Generalization Across Variable Ranges: Training with a wider variable range (covering and extending beyond the test range) performs ≥ training on the same range > training on a disjoint range.
GRPO vs. DPO Comparison (same data and policy):
| Training Method | IFEval | IFBench |
|---|---|---|
| DPO after DPO | 79.67 | 29.3 |
| GRPO after DPO | 89.65 | 30.6 |
Base vs.
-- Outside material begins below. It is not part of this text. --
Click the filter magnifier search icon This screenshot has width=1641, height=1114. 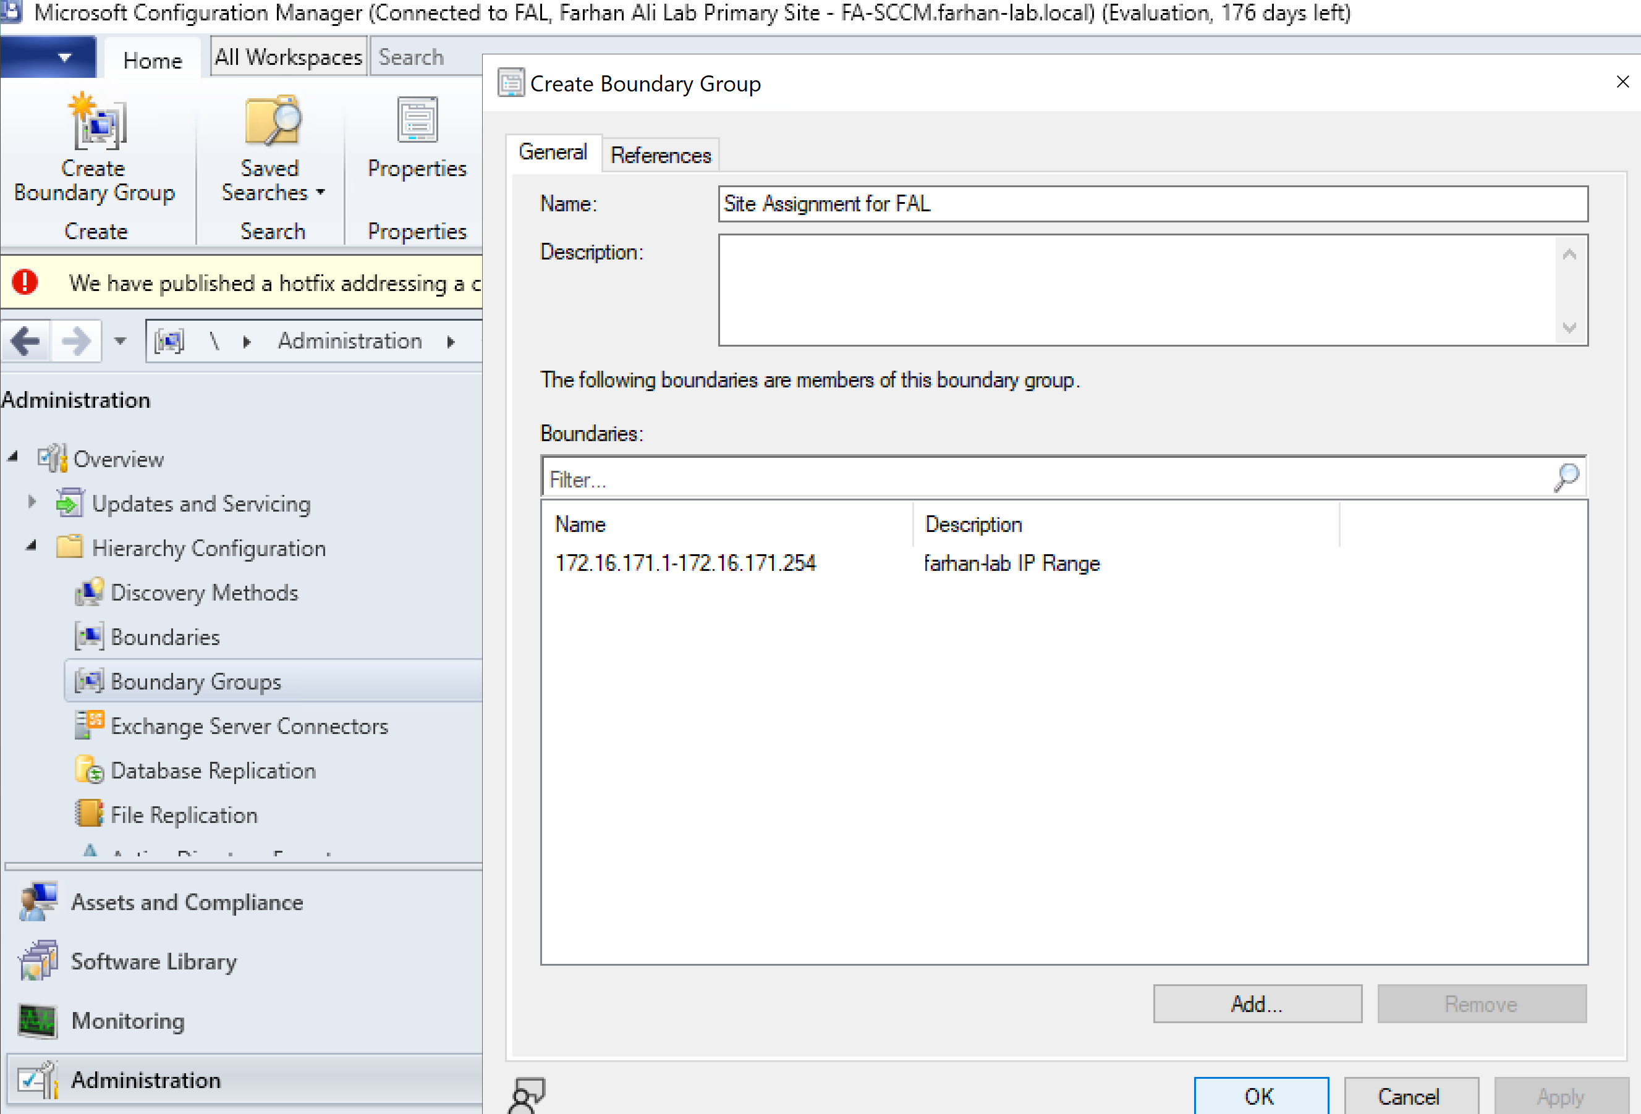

Instruct Models under IF-RLVR: Base models trained with a reasoning chat template generalize better on IFBench (54.1 vs. 44.6), suggesting that RLVR combined with reasoning is beneficial for IF generalization.
Key Findings¶
- Severe Overfitting: SOTA models exceed 90% on IFEval but fall below 50% on IFBench.
- Constraint Diversity Is Critical: Increasing both the variety of training constraints and the number of constraints per prompt substantially improves generalization.
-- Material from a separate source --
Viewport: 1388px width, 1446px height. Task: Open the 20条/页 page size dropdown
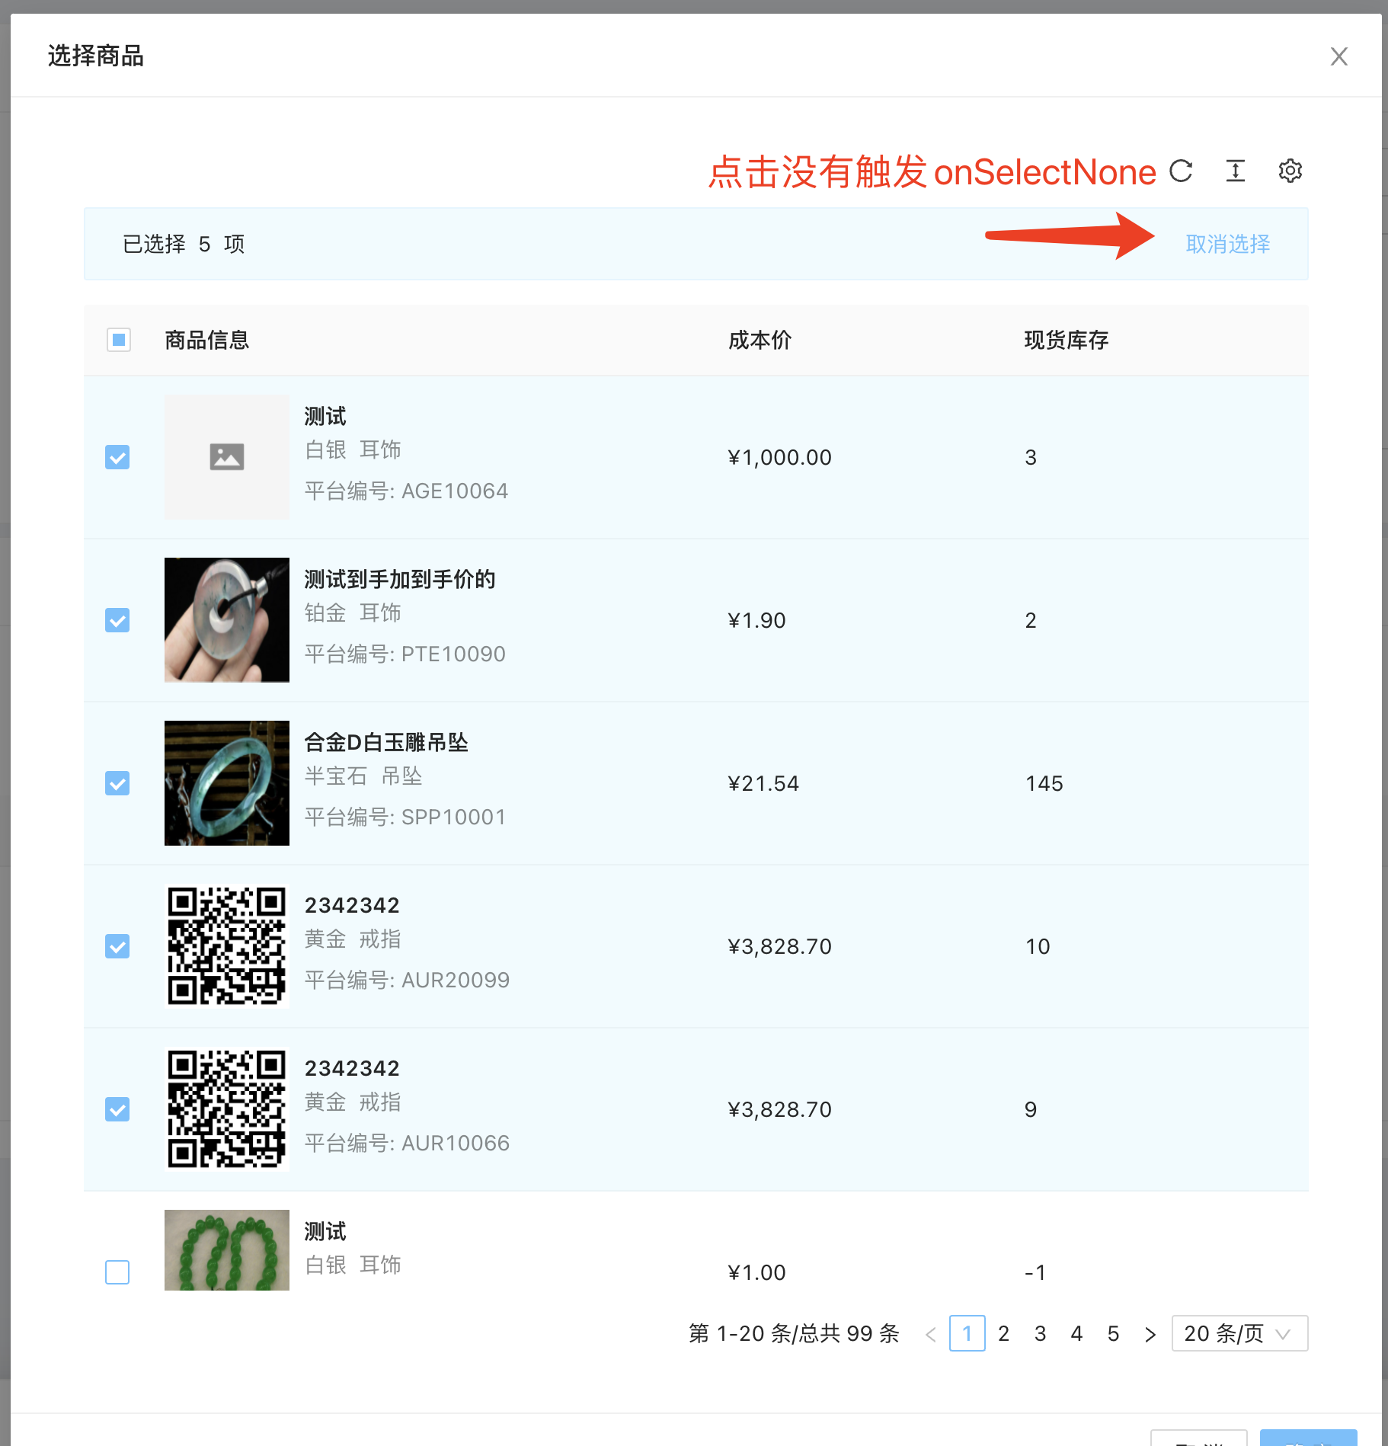pyautogui.click(x=1239, y=1334)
- GRPO Substantially Outperforms DPO: Under identical data, GRPO consistently outperforms DPO, as RLVR can produce accurate training signals for prompts of arbitrary difficulty.
- Constraint–Task Trade-off: After IF-RLVR training, models tend to prioritize satisfying constraints at the expense of response quality (LLM-as-judge scores drop from 7.0 to 6.4).
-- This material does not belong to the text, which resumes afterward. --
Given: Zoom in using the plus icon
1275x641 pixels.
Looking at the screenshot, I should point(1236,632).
- RLVR Is Viable for Base Models: Strong IF capability can be acquired via direct RLVR on base models without SFT or DPO pretraining.
Highlights & Insights¶
- Exposing the Generalization Illusion: Saturation on IFEval reflects memorization of 25 constraint types rather than genuine IF capability.
- IFBench Targets Long-Tail Constraints: It covers skills where models are genuinely weak, including counting, ratio, and copy constraints.
- Unique Advantage of RLVR: Unlike DPO, which requires chosen/rejected pairs that are difficult to construct, RLVR only requires a verification function to generate training signal for prompts of any difficulty.
- Instruction Hierarchy Finding: Different models prioritize constraints and tasks differently—Qwen2.5 tends to prioritize constraints, while Tülu-3 tends to prioritize task quality.
- Multi-Turn Training: Mixing single-turn and multi-turn training data yields the best results.
Limitations & Future Work¶
- The paper focuses exclusively on verifiable constraints; many real-world user constraints are difficult to verify automatically.
- Some constraints may appear unnatural or contrived.
- IF-RLVR training slightly degrades performance on other downstream tasks (e.g., AlpacaEval).
- Balancing strategies when constraints conflict with task requirements warrant further investigation—incorporating a preference reward model signal is suggested.
- Joint training of IF-RLVR with other RLVR tasks such as mathematics and coding remains unexplored.
Related Work & Insights¶
- IFEval (Zhou et al., 2023): An IF evaluation benchmark with 25 verifiable constraints; now largely saturated.
- FollowBench (Jiang et al., 2023): Tests IF ability under incrementally increasing numbers of constraints, but relies on LLM-as-judge evaluation.
- VFF (Wang et al.): Automatically generates verifiable training/test data and trains with SFT and DPO.
- Tülu-3 (Lambert et al., 2024): First demonstrates the potential of RLVR for instruction following.
- DeepSeek-R1 (Guo et al., 2025): A successful application of RLVR to mathematical reasoning.
- Takeaway: Verifiable rewards combined with diverse constraint combinations constitute the key paradigm for improving IF generalization.
Rating¶
- Novelty: ★★★★☆ — IFBench fills an important gap; the IF-RLVR training method is systematic and comprehensive.
- Experimental Thoroughness: ★★★★★ — Ablations are exceptionally detailed, covering constraint count, variable ranges, training methods, and multi-turn settings.
- Value: ★★★★★ — IFBench, IFTrain, and IF-RLVR code are all open-sourced and directly reusable.
- Writing Quality: ★★★★☆ — Content is rich but information-dense; some experiments require careful cross-referencing.